Re: [PATCH 03/15] dma-buf & drm/amdgpu: remove dma_resv workaround

Zack Rusin <zackr@xxxxxxxxxx> · Wed, 20 Apr 2022 19:28:51 +0000

On Wed, 2022-04-20 at 20:56 +0200, Christian König wrote:
> ⚠ External Email
> 
> Am 20.04.22 um 20:49 schrieb Christian König:
> > Am 20.04.22 um 20:41 schrieb Zack Rusin:
> > > On Wed, 2022-04-20 at 19:40 +0200, Christian König wrote:
> > > > Am 20.04.22 um 19:38 schrieb Zack Rusin:
> > > > > On Wed, 2022-04-20 at 09:37 +0200, Christian König wrote:
> > > > > > ⚠ External Email
> > > > > > 
> > > > > > Hi Zack,
> > > > > > 
> > > > > > Am 20.04.22 um 05:56 schrieb Zack Rusin:
> > > > > > > On Thu, 2022-04-07 at 10:59 +0200, Christian König wrote:
> > > > > > > > Rework the internals of the dma_resv object to allow
> > > > > > > > adding
> > > > > > > > more
> > > > > > > > than
> > > > > > > > one
> > > > > > > > write fence and remember for each fence what purpose it
> > > > > > > > had.
> > > > > > > > 
> > > > > > > > This allows removing the workaround from amdgpu which
> > > > > > > > used a
> > > > > > > > container
> > > > > > > > for
> > > > > > > > this instead.
> > > > > > > > 
> > > > > > > > Signed-off-by: Christian König
> > > > > > > > <christian.koenig@xxxxxxx>
> > > > > > > > Reviewed-by: Daniel Vetter <daniel.vetter@xxxxxxxx>
> > > > > > > > Cc: amd-gfx@xxxxxxxxxxxxxxxxxxxxx
> > > > > > > afaict this change broke vmwgfx which now kernel oops
> > > > > > > right
> > > > > > > after
> > > > > > > boot.
> > > > > > > I haven't had the time to look into it yet, so I'm not
> > > > > > > sure
> > > > > > > what's
> > > > > > > the
> > > > > > > problem.
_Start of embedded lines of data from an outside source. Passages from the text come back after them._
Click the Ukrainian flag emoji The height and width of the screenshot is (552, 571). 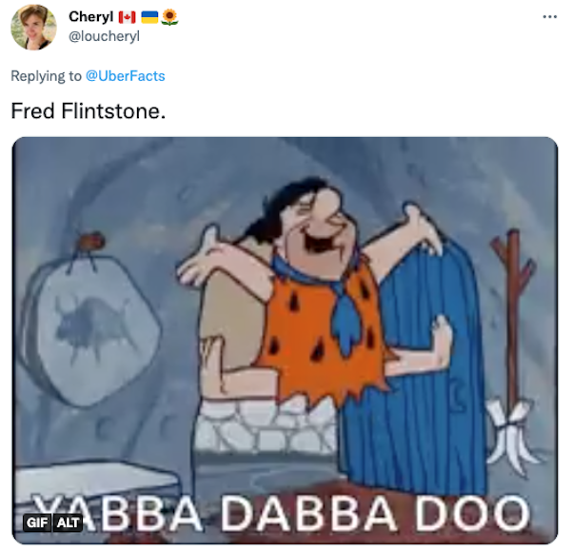(149, 17)
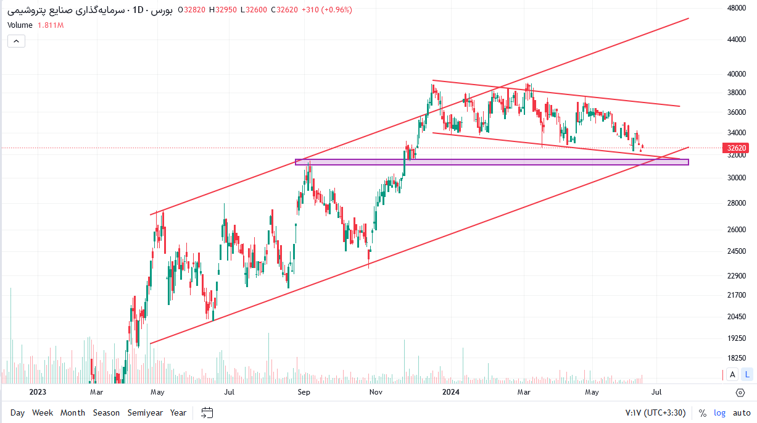
Task: Click the Volume indicator label
Action: 20,25
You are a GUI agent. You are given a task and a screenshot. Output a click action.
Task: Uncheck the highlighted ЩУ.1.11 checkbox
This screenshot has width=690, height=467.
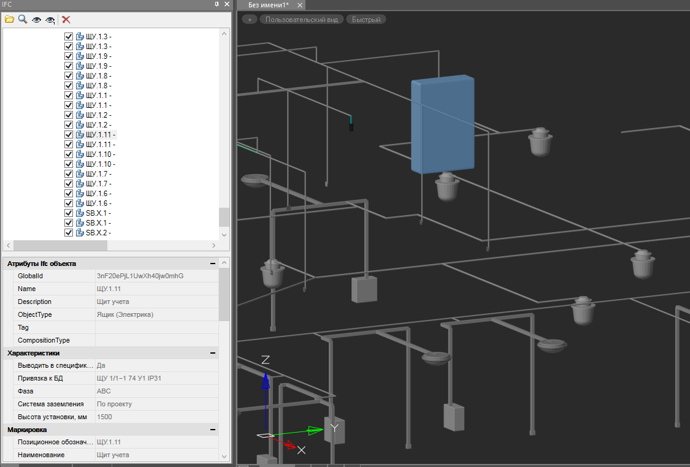[x=69, y=135]
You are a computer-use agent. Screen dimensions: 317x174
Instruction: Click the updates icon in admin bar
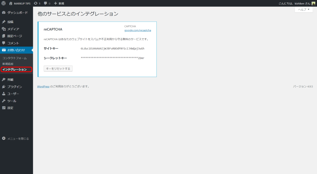click(x=36, y=3)
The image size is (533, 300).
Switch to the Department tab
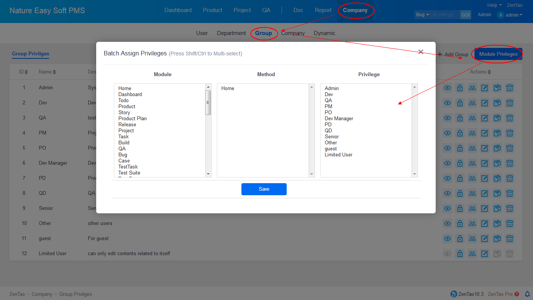click(231, 33)
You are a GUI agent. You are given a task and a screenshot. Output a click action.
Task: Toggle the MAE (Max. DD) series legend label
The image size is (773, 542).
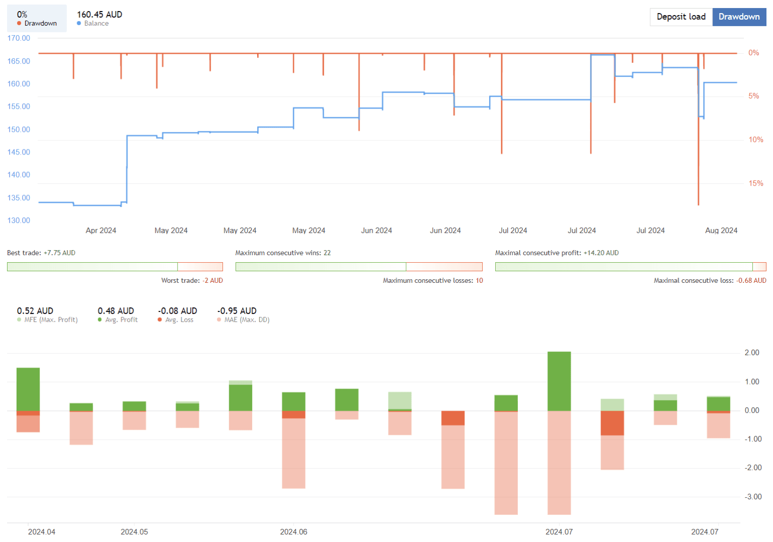click(248, 320)
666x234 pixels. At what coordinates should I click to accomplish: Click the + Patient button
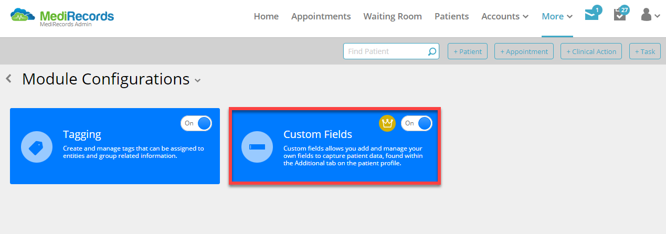point(468,51)
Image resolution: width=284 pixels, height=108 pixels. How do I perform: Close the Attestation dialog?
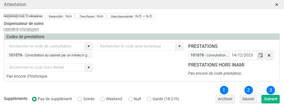[277, 5]
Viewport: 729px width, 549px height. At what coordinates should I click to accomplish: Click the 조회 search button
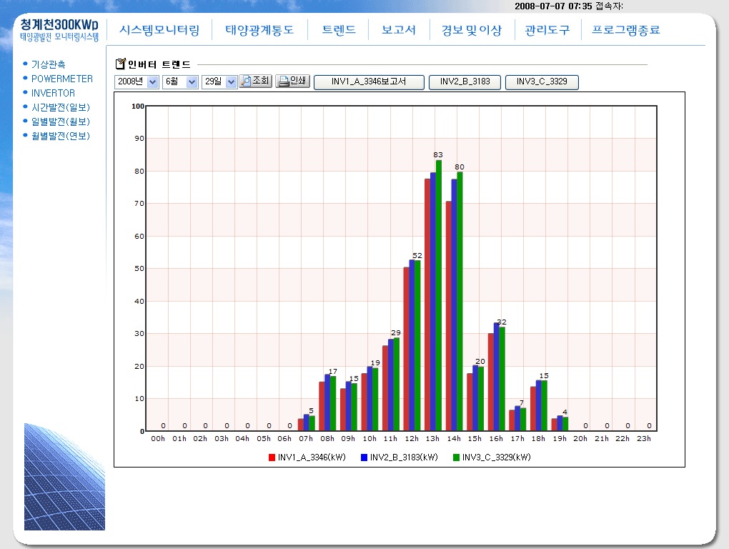[255, 81]
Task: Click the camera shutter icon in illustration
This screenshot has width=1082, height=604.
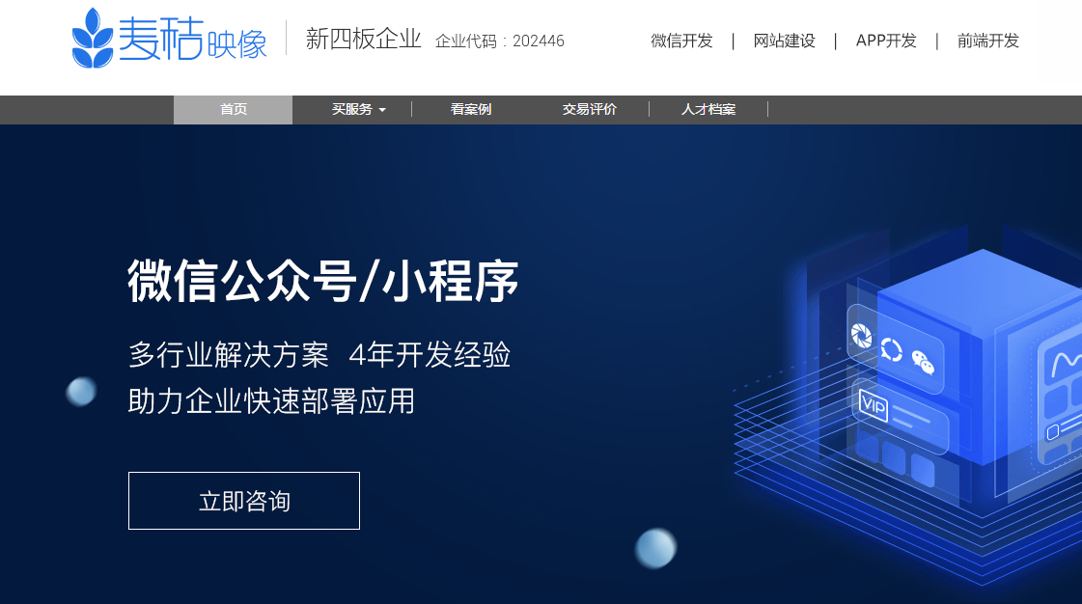Action: click(x=860, y=335)
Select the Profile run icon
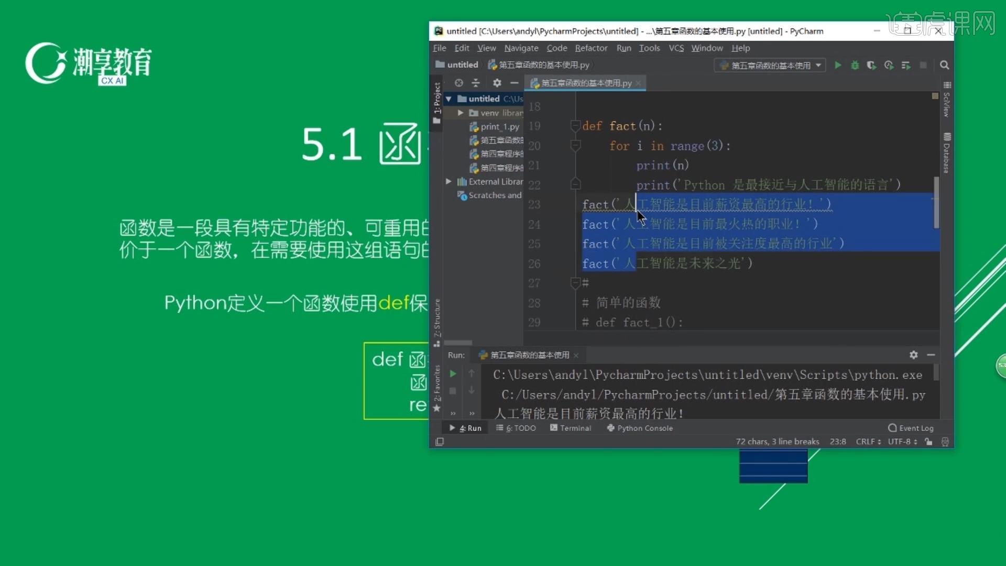The image size is (1006, 566). (x=889, y=65)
I'll look at this tomorrow, but just in case you
> > > > > > > have
> > > > > > > some
> > > > > > > clues, the backtrace follows:
> > > > > > that's a known issue and should already be fixed with:
> > > > > > 
> > > > > > commit d72dcbe9fce505228dae43bef9da8f2b707d1b3d
> > > > > > Author: Christian König <christian.koenig@xxxxxxx>
> > > > > > Date:   Mon Apr 11 15:21:59 2022 +0200
> > > > > Unfortunately that doesn't seem to be it. The backtrace is
> > > > > from the
> > > > > current (as of the time of sending of this email) drm-misc-
> > > > > next,
> > > > > which
> > > > > has this change, so it's something else.
> > > > Ok, that's strange. In this case I need to investigate further.
> > > > 
> > > > Maybe VMWGFX is adding more than one fence and we actually need
> > > > to
> > > > reserve multiple slots.
> > > This might be helper code issue with CONFIG_DEBUG_MUTEXES set. On
> > > that config
> > > dma_resv_reset_max_fences does:
> > >     fences->max_fences = fences->num_fences;
> > > For some objects num_fences is 0 and so after max_fences and
> > > num_fences are both 0.
> > > And then BUG_ON(num_fences >= max_fences) is triggered.
> > 
> > Yeah, but that's expected behavior.
> > 
> > What's not expected is that max_fences is still 0 (or equal to old
> > num_fences) when VMWGFX tries to add a new fence. The function
> > ttm_eu_reserve_buffers() should have reserved at least one fence
> > slot.
> > 
> > So the underlying problem is that either ttm_eu_reserve_buffers()
> > was
> > never called or VMWGFX tried to add more than one fence.
> 
> 
> To figure out what it is could you try the following code fragment:
> 
> diff --git a/drivers/gpu/drm/vmwgfx/vmwgfx_validation.c
> b/drivers/gpu/drm/vmwgfx/vmwgfx_validation.c
> index f46891012be3..a36f89d3f36d 100644
> --- a/drivers/gpu/drm/vmwgfx/vmwgfx_validation.c
> +++ b/drivers/gpu/drm/vmwgfx/vmwgfx_validation.c
> @@ -288,7 +288,7 @@ int vmw_validation_add_bo(struct
> vmw_validation_context *ctx,
>                  val_buf->bo = ttm_bo_get_unless_zero(&vbo->base);
>                  if (!val_buf->bo)
>                          return -ESRCH;
> -               val_buf->num_shared = 0;
> +               val_buf->num_shared = 16;
>                  list_add_tail(&val_buf->head, &ctx->bo_list);
>                  bo_node->as_mob = as_mob;
>                  bo_node->cpu_blit = cpu_blit;

Fails the same BUG_ON with num_fences and max_fences == 0.

z